**Exercise requirements:**
Your reply must contain the lines from the one with "You are a GUI" through the last line of the material, exact and complete, with no pictures and no other text.

───

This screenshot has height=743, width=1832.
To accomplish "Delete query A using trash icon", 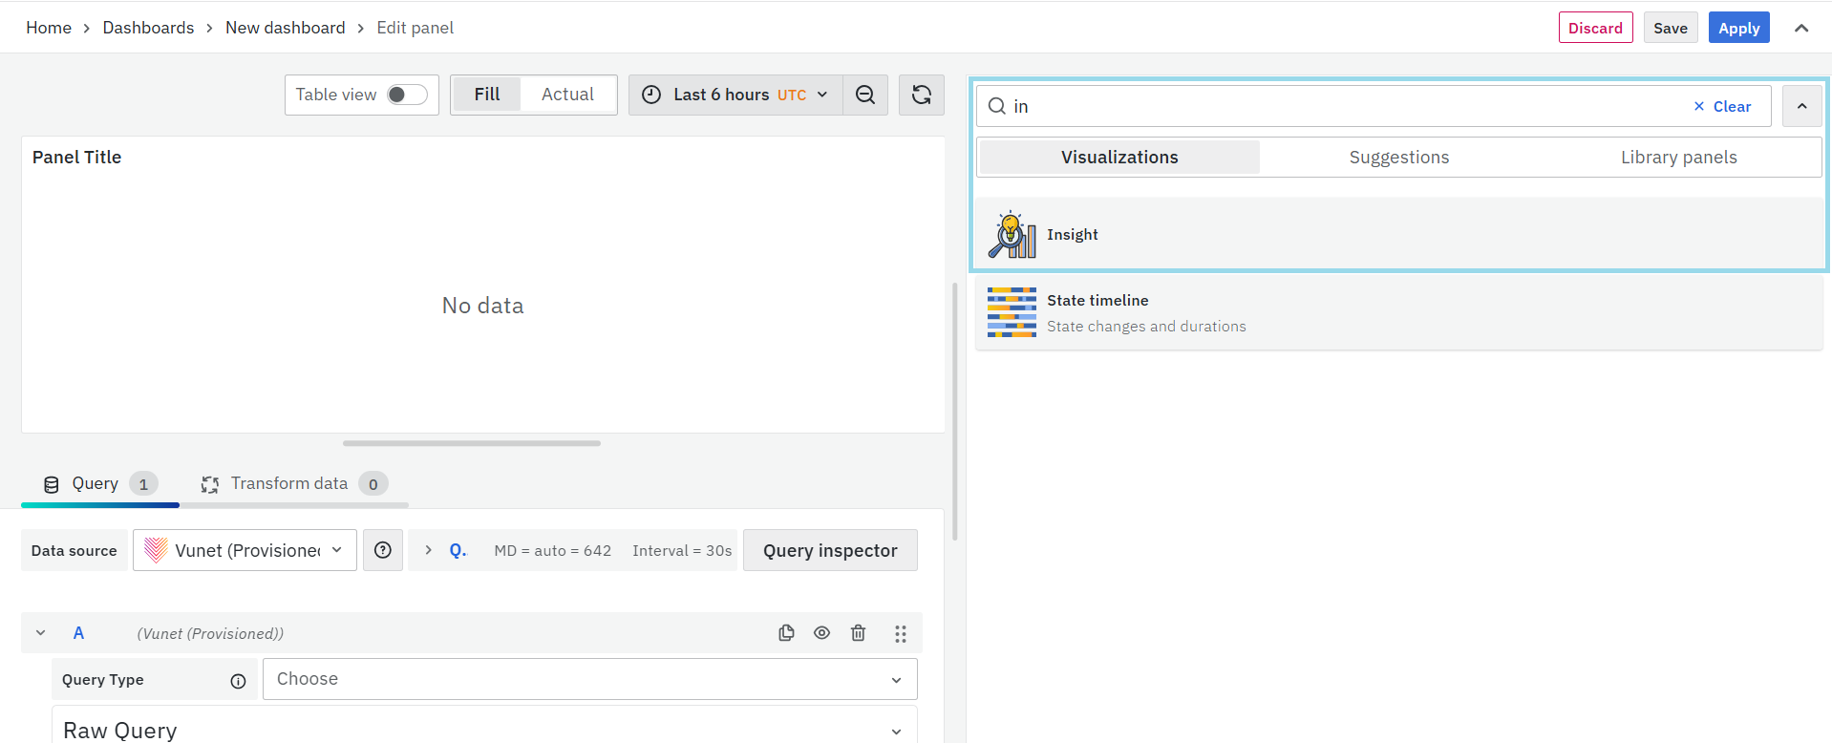I will click(858, 633).
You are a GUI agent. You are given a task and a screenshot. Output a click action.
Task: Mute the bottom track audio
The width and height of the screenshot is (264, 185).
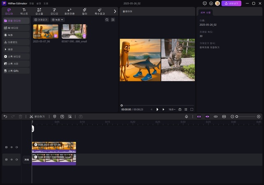[x=16, y=159]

───

**Completed task:**
You are a GUI agent. You are given a task and a screenshot. Output a click action.
Task: Mute the bottom track audio
The width and height of the screenshot is (264, 185).
[x=16, y=159]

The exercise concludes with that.